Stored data
_ _ _

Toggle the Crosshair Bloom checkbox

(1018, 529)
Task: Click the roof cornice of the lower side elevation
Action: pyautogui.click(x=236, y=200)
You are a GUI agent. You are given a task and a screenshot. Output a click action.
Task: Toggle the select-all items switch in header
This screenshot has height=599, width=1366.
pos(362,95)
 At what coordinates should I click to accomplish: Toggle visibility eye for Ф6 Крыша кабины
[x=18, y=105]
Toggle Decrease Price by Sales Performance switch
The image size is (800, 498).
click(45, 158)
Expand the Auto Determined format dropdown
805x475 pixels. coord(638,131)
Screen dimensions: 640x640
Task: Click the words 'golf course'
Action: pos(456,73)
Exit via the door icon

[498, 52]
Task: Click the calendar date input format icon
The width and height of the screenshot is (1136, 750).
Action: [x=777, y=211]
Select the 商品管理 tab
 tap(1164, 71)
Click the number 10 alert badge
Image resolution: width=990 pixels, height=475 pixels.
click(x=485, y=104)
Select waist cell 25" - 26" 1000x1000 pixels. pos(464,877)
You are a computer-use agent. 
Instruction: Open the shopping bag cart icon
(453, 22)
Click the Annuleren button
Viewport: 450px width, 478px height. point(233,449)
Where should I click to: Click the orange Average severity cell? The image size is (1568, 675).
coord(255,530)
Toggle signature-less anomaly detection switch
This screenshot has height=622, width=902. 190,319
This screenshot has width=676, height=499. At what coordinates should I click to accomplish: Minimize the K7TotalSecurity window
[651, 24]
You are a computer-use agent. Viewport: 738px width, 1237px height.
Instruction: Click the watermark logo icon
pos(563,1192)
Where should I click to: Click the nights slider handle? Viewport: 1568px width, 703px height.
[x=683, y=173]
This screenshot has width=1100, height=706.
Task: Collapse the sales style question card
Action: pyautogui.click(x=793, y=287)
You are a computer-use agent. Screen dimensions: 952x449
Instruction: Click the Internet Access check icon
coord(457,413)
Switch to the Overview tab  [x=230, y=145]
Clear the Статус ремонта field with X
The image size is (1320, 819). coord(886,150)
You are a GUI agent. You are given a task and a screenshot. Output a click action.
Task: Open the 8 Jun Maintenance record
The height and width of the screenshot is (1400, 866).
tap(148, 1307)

_ _ _

● **EXERCISE BRIEF**
Extract every line above exactly as it stands.

● **TASK RESPONSE**
Toggle the Crosshair Bloom checkbox

(1018, 529)
Task: Click the roof cornice of the lower side elevation
Action: pyautogui.click(x=236, y=200)
You are a GUI agent. You are given a task and a screenshot. Output a click action.
Task: Toggle the select-all items switch in header
This screenshot has height=599, width=1366.
pos(362,95)
 At what coordinates should I click to accomplish: Toggle visibility eye for Ф6 Крыша кабины
[x=18, y=105]
Toggle Decrease Price by Sales Performance switch
The image size is (800, 498).
click(45, 158)
Expand the Auto Determined format dropdown
805x475 pixels. coord(638,131)
Screen dimensions: 640x640
Task: Click the words 'golf course'
Action: pos(456,73)
Exit via the door icon

[498, 52]
Task: Click the calendar date input format icon
The width and height of the screenshot is (1136, 750).
Action: [x=777, y=211]
Select the 商品管理 tab
 tap(1164, 71)
Click the number 10 alert badge
Image resolution: width=990 pixels, height=475 pixels.
click(x=485, y=104)
Select waist cell 25" - 26" 1000x1000 pixels. pos(464,877)
You are a computer-use agent. 
Instruction: Open the shopping bag cart icon
(453, 22)
Click the Annuleren button
Viewport: 450px width, 478px height. point(233,449)
Where should I click to: Click the orange Average severity cell? The image size is (1568, 675).
coord(255,530)
Toggle signature-less anomaly detection switch
This screenshot has height=622, width=902. 190,319
This screenshot has width=676, height=499. At what coordinates should I click to accomplish: Minimize the K7TotalSecurity window
[651, 24]
You are a computer-use agent. Viewport: 738px width, 1237px height.
Instruction: Click the watermark logo icon
pos(563,1192)
Where should I click to: Click the nights slider handle? Viewport: 1568px width, 703px height.
[x=683, y=173]
This screenshot has width=1100, height=706.
Task: Collapse the sales style question card
Action: pyautogui.click(x=793, y=287)
You are a computer-use agent. Screen dimensions: 952x449
Instruction: Click the Internet Access check icon
coord(457,413)
Switch to the Overview tab  [x=230, y=145]
Clear the Статус ремонта field with X
The image size is (1320, 819). coord(886,150)
You are a GUI agent. You are given a task and a screenshot. Output a click action.
Task: Open the 8 Jun Maintenance record
The height and width of the screenshot is (1400, 866).
tap(148, 1307)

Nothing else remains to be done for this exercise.